Where to start: use it first, deploy it first, or connect data first

A clear first step for people who want the product first, the runtime first, or the developer layer first.

This system does not have only one valid entry point, because people do not arrive with the same first question.

Some people ask, “How do I start using this right now?” Others ask, “Can it run inside my own environment?” Others ask, “How do I connect my own data and workflows?”

So the right move is not to push everyone toward the same button. It is to help them choose the right first step.

If you want to use it first

Start with LinX, then go to Download.

This is the best path for most first-time visitors because the first thing you need to decide is whether the product actually holds onto your line of work.

Take this path if your main questions sound like:

  • is this only another chat shell, or can it keep work moving
  • can it bring chat, files, memory, and follow-up into one place
  • am I willing to start on desktop first

If you care about deployment and boundaries first

Start with xpod.

This path is for people who care first about questions like:

  • can this run on my own device or server
  • do identity, storage, and permissions stay inside an environment I can shape
  • can AI stay close to data I already control

If your first question is really about control, do not start with Download.
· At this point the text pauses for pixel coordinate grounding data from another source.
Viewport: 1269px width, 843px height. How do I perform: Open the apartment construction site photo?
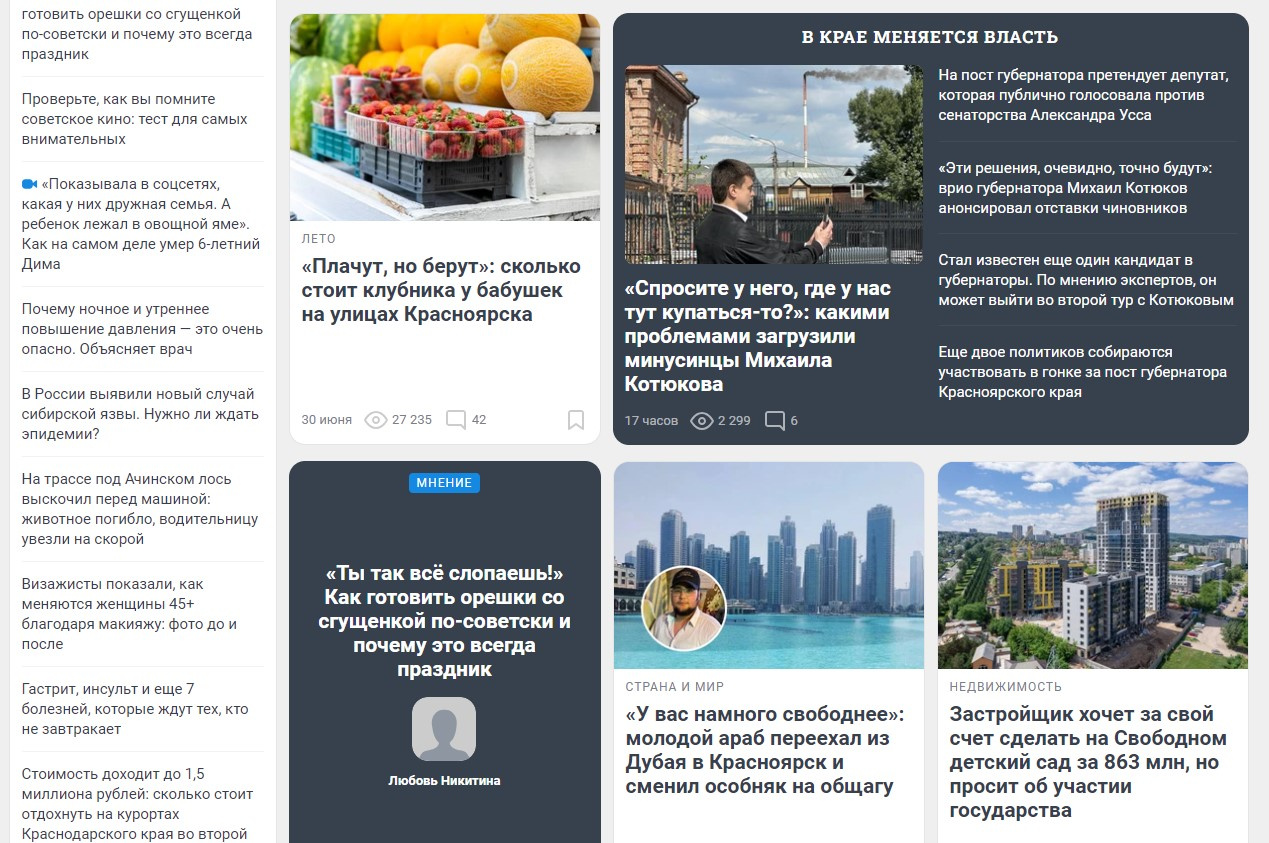click(1093, 565)

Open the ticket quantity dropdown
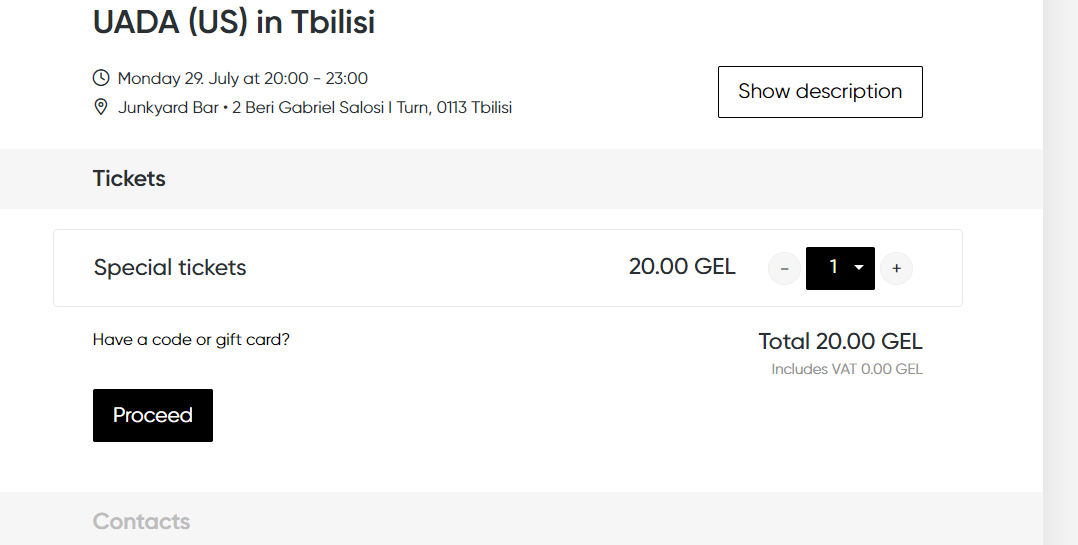click(840, 268)
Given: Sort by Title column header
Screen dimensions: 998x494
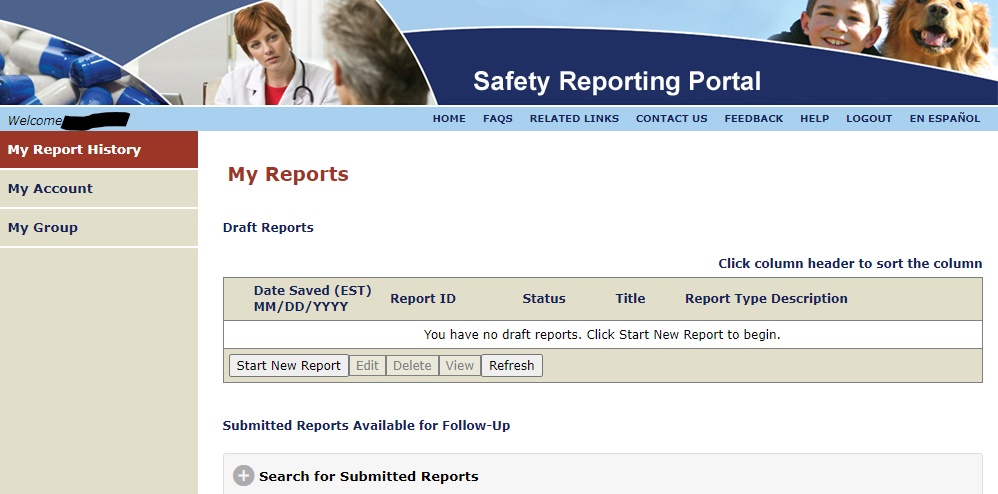Looking at the screenshot, I should 630,298.
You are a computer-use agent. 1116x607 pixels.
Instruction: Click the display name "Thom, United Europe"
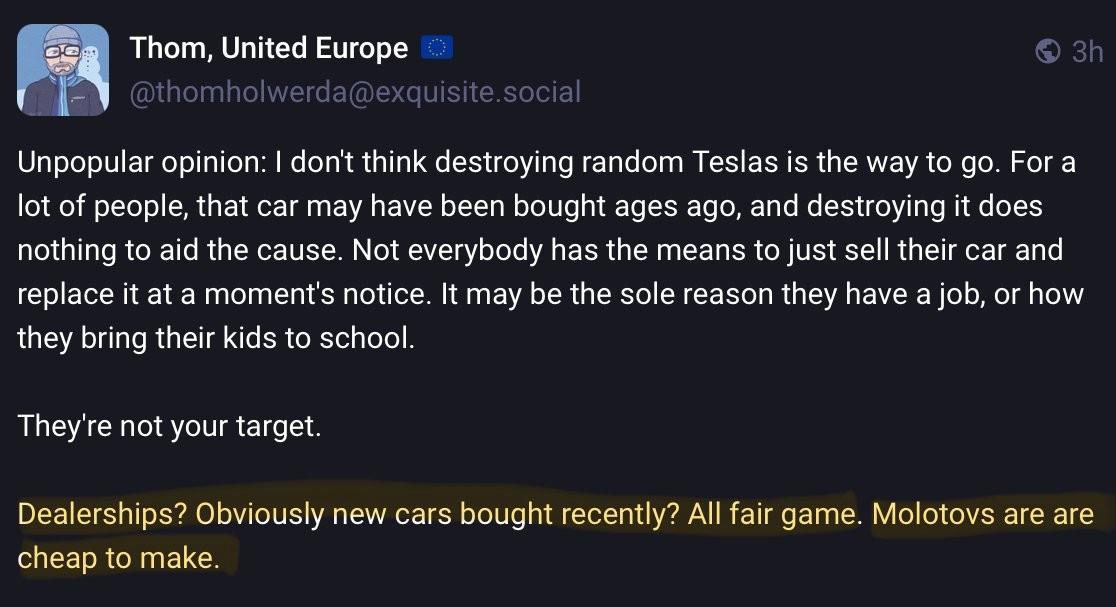click(269, 47)
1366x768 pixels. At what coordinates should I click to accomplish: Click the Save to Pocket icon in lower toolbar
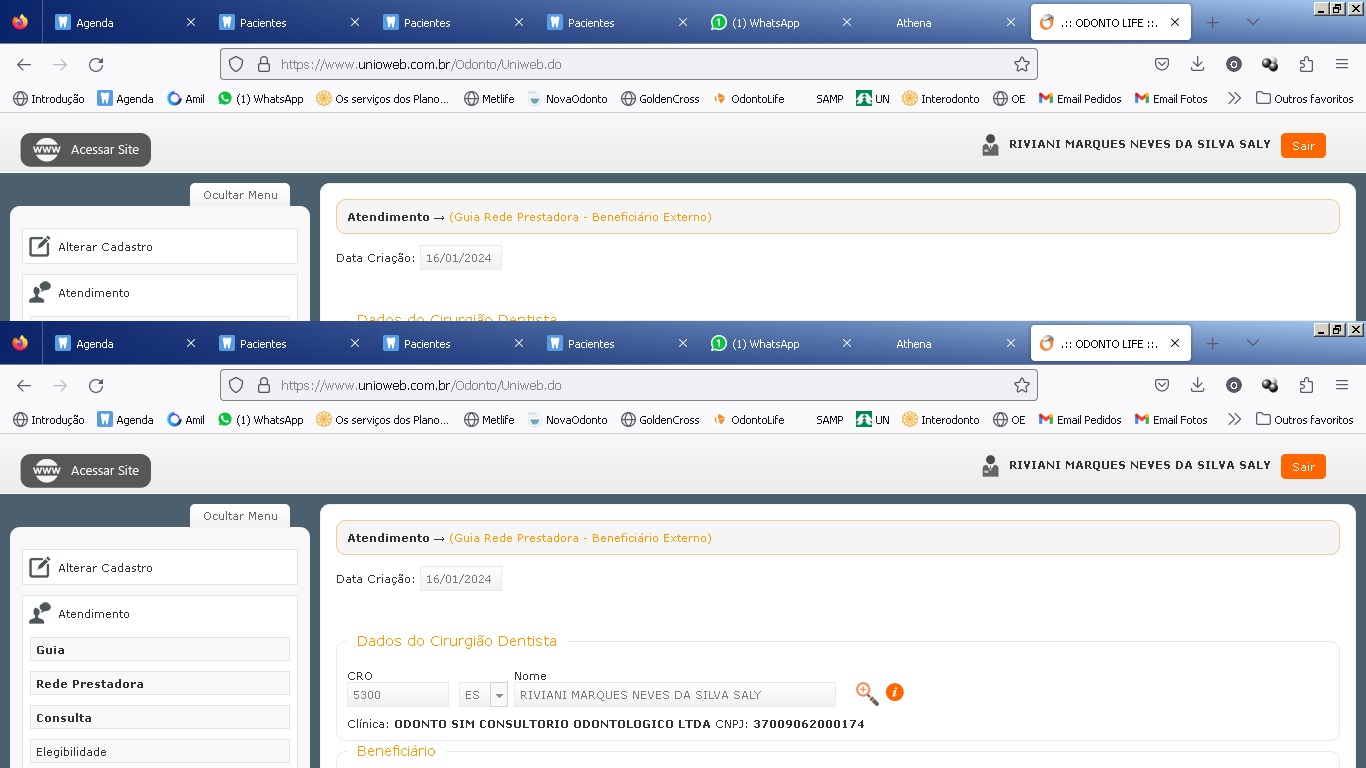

Start with xpod.

If you care about data modeling and integration first

Start with drizzle-solid.

This is the right path for developers and integrators who need to:

  • connect their own data sources and domain objects
  • bring more states, workflows, and business objects into the system
  • avoid pretending pods are just relational tables in another costume

If your first question is “how does this system keep expanding into more data and workflows,” start with drizzle-solid.

What most people should do

If you are unsure, start with LinX.

Most people need to decide whether the product is real before they need to decide how deep to go on runtime and extension.

Why all three paths need to exist

Because Weiming Intelligence is not building only an app, and not only a developer library.

It has:

  • LinX as the product entry
  • xpod as the runtime
  • drizzle-solid as the developer data layer

The site needs one obvious main path, but it also needs real branching paths for deployment and extension. Otherwise people keep getting lost between understanding, using, deploying, and building.